Today, I was listening to a song by Romanovsky & Phillips called "Straightening Up The House." The song's lyrics depict a gay couple who, after a phone call announcing a surprise visit from one of their mothers, the son in question goes on a tear of trying to sanitize all the obvious queerness from their house... including his relationship with his lover. As the song goes:
I never should've promised I'd continue with this lie
But Dad was so certain if she found out she would die
But if it's killing anyone, I think it's killing me
Because it hurts me deep inside to hide my true identity
And asking you to help me makes me feel like such a louse
Straightening up the house...
If other plurals online look to me as some sort of role model, what do I teach them when I try to contort myself into an impossible respectable box? Especially since, ain't no winning this one. My marriage makes people uncomfortable, never mind the nonmonogamous queer kinky shit. And even at my worst, I refused to pretend I wasn't married.

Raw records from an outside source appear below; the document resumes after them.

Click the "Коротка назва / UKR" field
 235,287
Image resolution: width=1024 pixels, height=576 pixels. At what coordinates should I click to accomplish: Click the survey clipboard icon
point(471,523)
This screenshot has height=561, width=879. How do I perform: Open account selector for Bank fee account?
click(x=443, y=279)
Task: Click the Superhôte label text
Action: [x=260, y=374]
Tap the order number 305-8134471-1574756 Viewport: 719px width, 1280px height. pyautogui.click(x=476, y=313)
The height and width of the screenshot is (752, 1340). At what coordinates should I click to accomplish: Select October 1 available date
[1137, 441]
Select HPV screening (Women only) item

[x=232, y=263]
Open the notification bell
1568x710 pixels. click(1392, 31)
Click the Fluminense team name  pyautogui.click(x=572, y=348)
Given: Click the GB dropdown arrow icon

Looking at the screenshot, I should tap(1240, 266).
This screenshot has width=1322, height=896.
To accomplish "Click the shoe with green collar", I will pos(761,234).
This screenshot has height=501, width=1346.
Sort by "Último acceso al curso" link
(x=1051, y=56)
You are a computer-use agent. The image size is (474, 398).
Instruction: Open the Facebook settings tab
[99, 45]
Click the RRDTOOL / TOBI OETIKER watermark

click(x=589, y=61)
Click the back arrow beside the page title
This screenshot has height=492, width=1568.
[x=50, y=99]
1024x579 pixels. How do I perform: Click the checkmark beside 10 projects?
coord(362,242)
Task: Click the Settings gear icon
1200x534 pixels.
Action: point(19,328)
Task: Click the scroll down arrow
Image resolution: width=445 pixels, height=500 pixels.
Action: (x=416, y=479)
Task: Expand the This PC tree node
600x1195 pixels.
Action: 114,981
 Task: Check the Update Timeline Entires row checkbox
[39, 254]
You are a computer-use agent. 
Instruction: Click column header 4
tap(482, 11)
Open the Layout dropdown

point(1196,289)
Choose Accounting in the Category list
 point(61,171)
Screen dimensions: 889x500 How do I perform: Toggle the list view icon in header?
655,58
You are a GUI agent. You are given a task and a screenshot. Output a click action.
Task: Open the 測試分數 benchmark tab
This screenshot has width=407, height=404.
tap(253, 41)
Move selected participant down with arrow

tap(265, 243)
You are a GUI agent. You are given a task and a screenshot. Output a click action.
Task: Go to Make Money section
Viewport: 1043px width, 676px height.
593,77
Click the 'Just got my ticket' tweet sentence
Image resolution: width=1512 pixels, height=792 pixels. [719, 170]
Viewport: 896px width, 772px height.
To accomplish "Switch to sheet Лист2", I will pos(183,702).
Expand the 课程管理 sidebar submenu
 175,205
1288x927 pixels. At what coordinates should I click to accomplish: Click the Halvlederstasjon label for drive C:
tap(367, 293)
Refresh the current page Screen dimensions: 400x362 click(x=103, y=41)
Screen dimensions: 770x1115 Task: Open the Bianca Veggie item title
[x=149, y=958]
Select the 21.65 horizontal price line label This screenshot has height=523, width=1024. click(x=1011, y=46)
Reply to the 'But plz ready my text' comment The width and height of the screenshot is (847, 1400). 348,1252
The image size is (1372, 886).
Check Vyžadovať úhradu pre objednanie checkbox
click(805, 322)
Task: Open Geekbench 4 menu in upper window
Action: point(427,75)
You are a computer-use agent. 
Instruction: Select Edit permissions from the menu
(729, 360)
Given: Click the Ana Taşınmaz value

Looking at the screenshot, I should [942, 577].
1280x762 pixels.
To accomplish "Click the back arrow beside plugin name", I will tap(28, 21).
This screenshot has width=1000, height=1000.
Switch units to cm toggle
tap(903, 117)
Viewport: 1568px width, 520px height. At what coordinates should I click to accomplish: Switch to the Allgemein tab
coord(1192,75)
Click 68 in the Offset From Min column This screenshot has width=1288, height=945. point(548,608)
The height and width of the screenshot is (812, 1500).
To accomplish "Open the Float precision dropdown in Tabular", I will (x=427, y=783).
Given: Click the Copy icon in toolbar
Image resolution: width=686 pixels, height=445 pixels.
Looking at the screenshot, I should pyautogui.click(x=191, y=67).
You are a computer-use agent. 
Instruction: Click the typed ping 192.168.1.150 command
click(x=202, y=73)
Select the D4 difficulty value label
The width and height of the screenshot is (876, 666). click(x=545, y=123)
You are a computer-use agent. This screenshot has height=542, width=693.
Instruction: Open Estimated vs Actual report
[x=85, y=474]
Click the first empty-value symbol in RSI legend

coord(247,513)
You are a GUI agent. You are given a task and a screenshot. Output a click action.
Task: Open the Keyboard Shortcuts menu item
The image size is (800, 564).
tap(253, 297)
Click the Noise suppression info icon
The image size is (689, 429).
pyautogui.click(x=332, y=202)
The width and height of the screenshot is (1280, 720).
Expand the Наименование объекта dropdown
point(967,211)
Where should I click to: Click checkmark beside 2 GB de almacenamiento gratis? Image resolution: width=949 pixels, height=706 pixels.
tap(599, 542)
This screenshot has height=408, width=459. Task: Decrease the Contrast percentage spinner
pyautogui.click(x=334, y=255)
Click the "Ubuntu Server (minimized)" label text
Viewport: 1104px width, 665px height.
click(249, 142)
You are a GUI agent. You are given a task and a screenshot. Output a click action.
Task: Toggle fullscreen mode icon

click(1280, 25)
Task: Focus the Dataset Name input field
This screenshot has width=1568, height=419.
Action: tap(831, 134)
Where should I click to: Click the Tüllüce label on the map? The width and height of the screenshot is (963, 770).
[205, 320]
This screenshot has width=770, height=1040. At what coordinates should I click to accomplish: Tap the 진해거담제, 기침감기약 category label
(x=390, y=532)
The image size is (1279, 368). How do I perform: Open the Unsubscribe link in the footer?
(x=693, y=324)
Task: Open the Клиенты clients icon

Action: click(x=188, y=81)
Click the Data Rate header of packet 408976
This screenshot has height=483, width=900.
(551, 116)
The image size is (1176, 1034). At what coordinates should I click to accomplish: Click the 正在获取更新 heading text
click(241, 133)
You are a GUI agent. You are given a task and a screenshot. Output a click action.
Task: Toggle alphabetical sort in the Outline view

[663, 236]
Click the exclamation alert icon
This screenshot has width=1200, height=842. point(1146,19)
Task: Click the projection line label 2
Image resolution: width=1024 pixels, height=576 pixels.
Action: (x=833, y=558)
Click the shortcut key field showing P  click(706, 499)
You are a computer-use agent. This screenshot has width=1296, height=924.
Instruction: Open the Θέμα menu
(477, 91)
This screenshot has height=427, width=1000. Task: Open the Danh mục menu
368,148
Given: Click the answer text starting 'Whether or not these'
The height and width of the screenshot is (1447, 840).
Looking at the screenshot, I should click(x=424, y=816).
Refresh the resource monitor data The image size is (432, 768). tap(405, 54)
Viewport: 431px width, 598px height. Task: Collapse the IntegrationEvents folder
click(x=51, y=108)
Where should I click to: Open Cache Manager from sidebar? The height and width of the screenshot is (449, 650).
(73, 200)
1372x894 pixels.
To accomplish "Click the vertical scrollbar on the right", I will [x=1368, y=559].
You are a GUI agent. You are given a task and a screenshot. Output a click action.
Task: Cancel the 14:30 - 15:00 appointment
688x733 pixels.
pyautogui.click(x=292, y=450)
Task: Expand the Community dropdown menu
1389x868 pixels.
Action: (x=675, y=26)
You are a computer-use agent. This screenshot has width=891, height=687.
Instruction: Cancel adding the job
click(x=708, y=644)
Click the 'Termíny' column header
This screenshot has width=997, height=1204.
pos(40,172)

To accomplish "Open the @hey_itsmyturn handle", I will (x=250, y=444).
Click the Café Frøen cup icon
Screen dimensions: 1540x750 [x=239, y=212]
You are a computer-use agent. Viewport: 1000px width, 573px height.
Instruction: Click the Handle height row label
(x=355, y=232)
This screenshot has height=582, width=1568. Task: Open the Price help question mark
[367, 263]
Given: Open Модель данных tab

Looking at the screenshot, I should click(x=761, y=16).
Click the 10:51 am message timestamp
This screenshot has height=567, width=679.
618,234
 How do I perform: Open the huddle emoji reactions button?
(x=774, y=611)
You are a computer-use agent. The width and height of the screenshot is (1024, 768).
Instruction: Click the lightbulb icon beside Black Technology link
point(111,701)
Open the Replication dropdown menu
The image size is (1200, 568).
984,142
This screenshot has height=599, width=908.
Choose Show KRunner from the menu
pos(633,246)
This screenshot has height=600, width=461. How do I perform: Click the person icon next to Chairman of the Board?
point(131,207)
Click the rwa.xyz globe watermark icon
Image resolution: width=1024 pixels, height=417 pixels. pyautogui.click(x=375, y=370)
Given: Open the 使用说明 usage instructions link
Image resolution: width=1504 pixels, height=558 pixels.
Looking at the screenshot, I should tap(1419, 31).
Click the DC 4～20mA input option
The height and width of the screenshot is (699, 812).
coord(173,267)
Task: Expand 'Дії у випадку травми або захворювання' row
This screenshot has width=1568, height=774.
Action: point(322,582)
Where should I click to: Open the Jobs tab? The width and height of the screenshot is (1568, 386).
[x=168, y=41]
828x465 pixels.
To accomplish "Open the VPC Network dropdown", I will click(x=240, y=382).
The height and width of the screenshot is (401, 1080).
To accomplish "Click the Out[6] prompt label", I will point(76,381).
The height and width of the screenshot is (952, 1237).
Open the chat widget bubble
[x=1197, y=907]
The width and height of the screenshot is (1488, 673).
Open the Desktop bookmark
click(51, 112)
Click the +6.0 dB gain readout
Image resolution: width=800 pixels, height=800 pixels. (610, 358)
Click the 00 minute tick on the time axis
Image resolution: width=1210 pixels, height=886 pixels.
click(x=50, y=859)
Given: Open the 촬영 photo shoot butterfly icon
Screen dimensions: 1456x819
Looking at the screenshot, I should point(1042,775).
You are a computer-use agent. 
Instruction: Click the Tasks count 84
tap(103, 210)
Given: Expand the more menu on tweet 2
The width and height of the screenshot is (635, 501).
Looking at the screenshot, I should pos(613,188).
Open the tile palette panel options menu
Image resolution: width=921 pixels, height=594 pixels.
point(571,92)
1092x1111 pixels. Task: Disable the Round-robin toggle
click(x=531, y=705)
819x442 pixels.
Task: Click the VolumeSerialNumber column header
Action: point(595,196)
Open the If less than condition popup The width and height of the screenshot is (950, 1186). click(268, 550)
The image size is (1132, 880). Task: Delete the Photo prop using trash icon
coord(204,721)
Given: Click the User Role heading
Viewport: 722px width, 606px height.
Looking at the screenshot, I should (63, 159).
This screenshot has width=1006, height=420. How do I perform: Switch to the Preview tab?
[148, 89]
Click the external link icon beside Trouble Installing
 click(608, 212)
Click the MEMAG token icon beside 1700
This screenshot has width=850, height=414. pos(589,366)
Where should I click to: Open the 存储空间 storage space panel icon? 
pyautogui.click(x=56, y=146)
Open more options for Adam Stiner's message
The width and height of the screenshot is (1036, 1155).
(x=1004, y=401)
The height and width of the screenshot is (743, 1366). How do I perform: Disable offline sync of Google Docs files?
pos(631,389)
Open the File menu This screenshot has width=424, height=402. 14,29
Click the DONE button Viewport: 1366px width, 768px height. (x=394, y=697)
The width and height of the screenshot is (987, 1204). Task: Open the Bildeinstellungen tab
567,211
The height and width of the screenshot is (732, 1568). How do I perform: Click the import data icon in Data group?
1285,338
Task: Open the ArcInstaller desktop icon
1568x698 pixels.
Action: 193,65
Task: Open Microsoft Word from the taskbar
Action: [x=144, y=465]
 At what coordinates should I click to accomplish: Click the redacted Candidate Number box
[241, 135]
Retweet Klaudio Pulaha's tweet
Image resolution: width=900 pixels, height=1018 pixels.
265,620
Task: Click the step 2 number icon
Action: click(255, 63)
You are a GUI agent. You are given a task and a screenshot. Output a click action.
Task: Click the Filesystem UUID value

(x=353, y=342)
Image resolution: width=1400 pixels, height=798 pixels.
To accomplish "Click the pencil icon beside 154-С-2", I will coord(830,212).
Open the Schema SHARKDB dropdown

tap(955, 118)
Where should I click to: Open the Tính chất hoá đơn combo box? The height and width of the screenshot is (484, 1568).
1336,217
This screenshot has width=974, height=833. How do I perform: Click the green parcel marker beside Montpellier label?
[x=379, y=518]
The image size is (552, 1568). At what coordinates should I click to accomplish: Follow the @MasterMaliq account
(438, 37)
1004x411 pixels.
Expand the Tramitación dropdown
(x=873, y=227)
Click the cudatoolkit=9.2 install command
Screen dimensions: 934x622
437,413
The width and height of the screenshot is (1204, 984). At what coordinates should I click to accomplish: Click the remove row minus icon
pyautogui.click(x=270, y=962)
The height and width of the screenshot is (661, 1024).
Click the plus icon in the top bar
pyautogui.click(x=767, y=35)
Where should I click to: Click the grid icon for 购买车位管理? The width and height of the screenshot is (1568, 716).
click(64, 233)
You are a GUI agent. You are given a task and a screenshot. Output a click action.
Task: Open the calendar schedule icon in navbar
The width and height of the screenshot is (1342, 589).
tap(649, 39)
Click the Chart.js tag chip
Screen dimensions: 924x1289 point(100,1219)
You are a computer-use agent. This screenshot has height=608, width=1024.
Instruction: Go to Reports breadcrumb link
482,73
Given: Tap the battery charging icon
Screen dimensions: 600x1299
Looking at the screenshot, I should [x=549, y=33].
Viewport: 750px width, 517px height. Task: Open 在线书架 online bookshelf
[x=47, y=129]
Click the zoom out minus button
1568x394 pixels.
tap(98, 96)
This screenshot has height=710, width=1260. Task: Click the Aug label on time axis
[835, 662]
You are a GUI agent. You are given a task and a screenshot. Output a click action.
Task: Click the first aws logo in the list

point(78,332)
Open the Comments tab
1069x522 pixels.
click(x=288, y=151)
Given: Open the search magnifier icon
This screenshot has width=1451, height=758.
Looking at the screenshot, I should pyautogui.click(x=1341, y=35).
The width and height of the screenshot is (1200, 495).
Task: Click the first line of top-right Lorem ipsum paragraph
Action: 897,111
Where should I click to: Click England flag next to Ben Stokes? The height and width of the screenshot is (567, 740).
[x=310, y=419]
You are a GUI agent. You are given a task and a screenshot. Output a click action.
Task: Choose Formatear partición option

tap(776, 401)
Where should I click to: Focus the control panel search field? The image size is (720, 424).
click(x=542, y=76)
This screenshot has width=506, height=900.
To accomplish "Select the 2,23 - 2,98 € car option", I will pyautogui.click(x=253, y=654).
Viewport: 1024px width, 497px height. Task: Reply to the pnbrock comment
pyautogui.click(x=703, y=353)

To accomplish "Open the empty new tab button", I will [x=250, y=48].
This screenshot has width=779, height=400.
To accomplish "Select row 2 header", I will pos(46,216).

Making Multi Orgasmic was the most fun I had in 2022, personally. Reading various forms of historical, cross-cultural, and spiritual plurality (and I AM using plural here as an umbrella term for any sort of body/mind/soulsharing) watered my soulflowers like nothing doing, because it proved that being plural is so much more than the constipated cliquery people try to make it out to be. It proved that there really are no rules! People just make them the fuck up!
For years, I've wondered what the fuck I'm doing still doing plural shit. Most of the people I know doing this kind of work have long since buggered off to elsewhere: queer activism, disability liberation, otherkin work. I felt like a crazy mountain man living in a shack in a junkyard who refuses to leave on principle: "I live here! It's on fire and full of rats, but I LIVE HERE!"
And now I think I know what I'm still doing here. Because yes, citations matter, and more than that, the weird imperfect shit matters. The bullshit religion brains make out of cultural detritus, and the queer kinky relationships that aren't hidden under a basket, and people existing imperfectly in public. I live here, goddammit, and I lived here before the wankers came to play No True Scotsman, and I don't want to abdicate and leave the playing field to them. Multi Orgasmic sold by far more than anything else we made last year, and I think it's because even though a bunch of multis are secretly terrified that banging their headmates makes them shameful lulcows, they also really want to talk about it and share tricks. Similarly, Mori was worried nobody would be interested in Madgic, but a lot of people have talked about it in really cool ways! And you know something people have brought up in both cases? This feeling that they COULDN'T discuss such topics, because "proper" multis or whatever didn't do that!
So clearly we need to prove that multis do indeed do that.
What I'm saying is, we're gonna be making some imperfect weird shit this year, and I hope you like it.